By Karin Wurzbacher, Umweltinstitut Munchen
With the signature under the NPT started the civil nuclear programme in Germany. The first nuclear facility was a research reactor that started operation in 1957. Today 19 nuclear power plants are operating and nearly the same number of plants has been shut down or abandonned. The whole domestic plutonium industry programme, including fast breeder reactors and commercial reprocessing plants, is cancelled. This is, apart from the extremely high costs, a result of the political opposition. However, instead of abandoning completely these high-risk activities, the German industry exported the nuclear risks and activities into neighboring countries, notably France and United Kingdom. Currently the German electricity utilities have reprocessing agreements with French Cogema and British BNFL, which seperate plutonium from German spent nuclear fuel. Both companies, as well as the Belgian BelgonuclQaire, produce plutonium bearing mixed oxide (MOX) fuel which is used in some of the German power plants.
According to the German Atomic Act operating licence of nuclear power plants must point out a spent nuclear fuel management scheme six years ahead.
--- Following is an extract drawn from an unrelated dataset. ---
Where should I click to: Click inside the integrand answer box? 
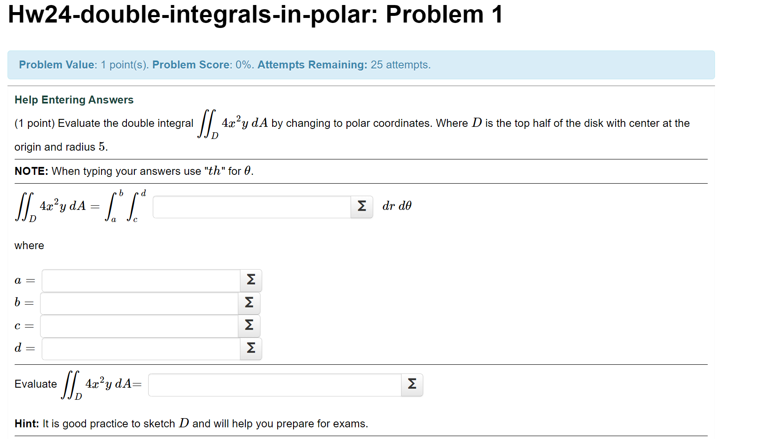[x=250, y=206]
Till 1994 the official governmental policy obliged the utilities to reprocess all their spent fuel so that they signed reprocessing contracts. This obligation has been changed. Direct storage of spent fuel is permitted under a renewed atomic law of May 1994. Since this policy change the German utilities are not willing to sign further reprocessing contracts, some contracts they have cancelled. Nevertheless Germany ownes, as of January 1998, a stockpile of about 24 tonnes of unirridiated plutonium in various forms.
MOX fuel, containing plutonium as fission material was experimented with rather early in German reactors. A demonstration programme was started in 1966 and the first commercial plant to be fuelled with MOX was the Obrigheim PWR which received MOX fuel in 1972. Today 12 plants are licenced for MOX use but only 5 were partly fuelled with MOX. The first permit for boiling water reactors, Gundremmingen B and C, had been granted in 1994 and loaded in July 1995 despite intense opposition. Once the German fast-breeder reactor programme was given up in 1991, there was no longer any reason for plutonium production. MOX (fabrication and fuelling) remains the only alibi for continuation of reprocessing.
The German Siemens trust had two MOX fabrikation plants in Hanau; one small demonstration facility in operation and a new commercial one which was almost complete for fullscale operation. After an accident during which three workers were contaminated with plutonium oxide powder, the demonstration plant was shut down and the licencing procedure for the commercial plant was stalled. As a result of that, the German utilities were forced to seek new MOX fabrication contracts in France and Belgium.
In addition there is a fierce opposition against transports of nuclear spent fuel and of high level radioactive waste returning from La Hague in France to the interim storage facilities in Gorleben and Ahaus. Organized demonstrations have involved tens of thousands of citizens, activists and farmers and have required the intervention of tens of thousands of policemen. Actually the German Government has stopped all spent fuel transports because of significant contamination beyond the legal limit. The German utilities have known of the problem since the middle of the 1980s without informing the authorities. This will probably have consequences for the German utilities and the spent fuel management.